A previous blog post discussed plea bargaining - a strategy for defendants who wish to avoid trial, have certain charges dismissed or receive a lesser sentence. This is typically accomplished through three areas of plea negotiation: charge bargaining, sentence bargaining and fact bargaining. There are many considerations for defendants deciding whether to waive their right to a jury trial and enter into a plea bargain.

Plea bargaining is very common; over 90 percent of convictions are from negotiated pleas rather than from jury verdicts. Defendants who wish to receive a lighter sentence, to plead to a lesser crime or to have fewer offenses listed on their criminal record may benefit from plea negotiation. Also, defendants may wish to accept a plea bargain in order to avoid a lengthy and costly trial.

Plea bargains promote judicial economy. Judges may be eager to accept plea bargains due to their often-overloaded dockets. They may also be willing to allow certain defendants who would not likely serve a long sentence to be processed out so that they do not contribute to prison overcrowding.

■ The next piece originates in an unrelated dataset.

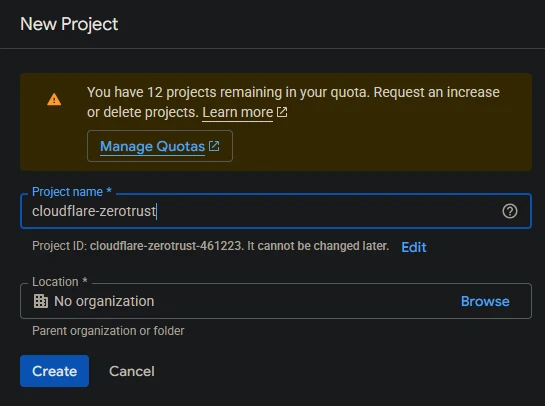
Task: Click the external-link icon inside Manage Quotas
Action: (214, 146)
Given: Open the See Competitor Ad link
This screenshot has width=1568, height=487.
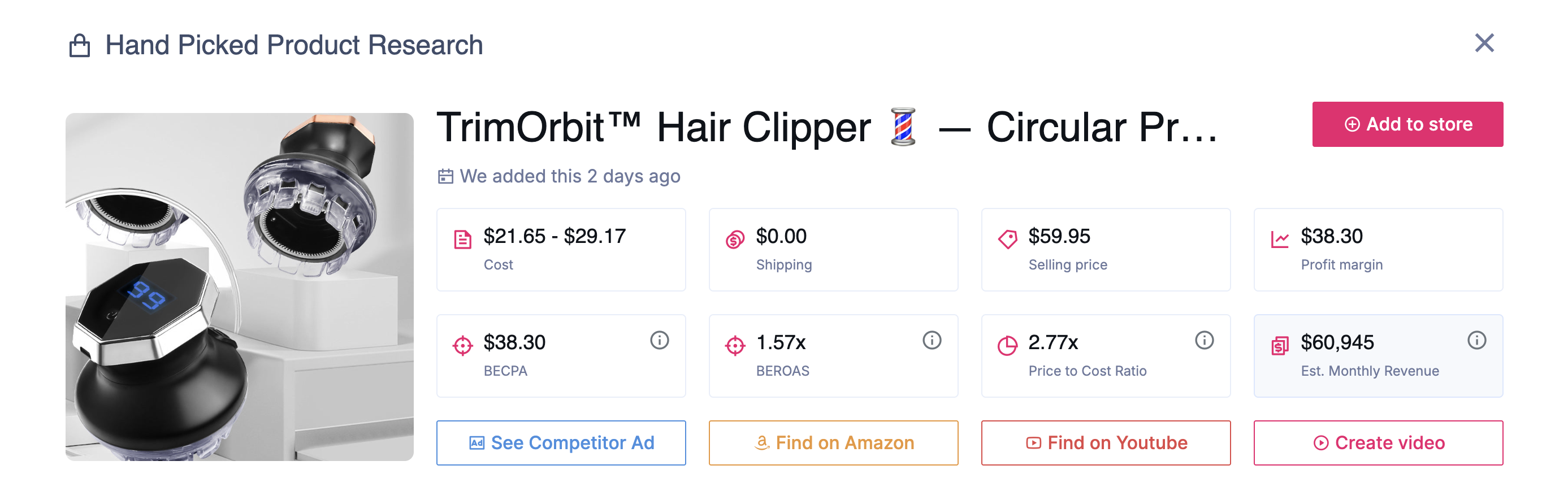Looking at the screenshot, I should tap(561, 442).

Prosecutors may also be willing to engage in plea bargaining because they will be assured a conviction without having to take their chances at criminal trial. Also, plea bargains may help prosecutors strengthen their cases against co-defendants. Therefore, they may be willing to accept a plea bargain from one defendant in exchange for his testimony against another defendant.

The decision of whether to accept a plea bargain depends on many factors such as the circumstances of the case, the defendant's criminal history and the chances of winning at trial. It is in defendants' best interests to consult with an attorney who can give legal advice regarding the best strategy for their criminal defense.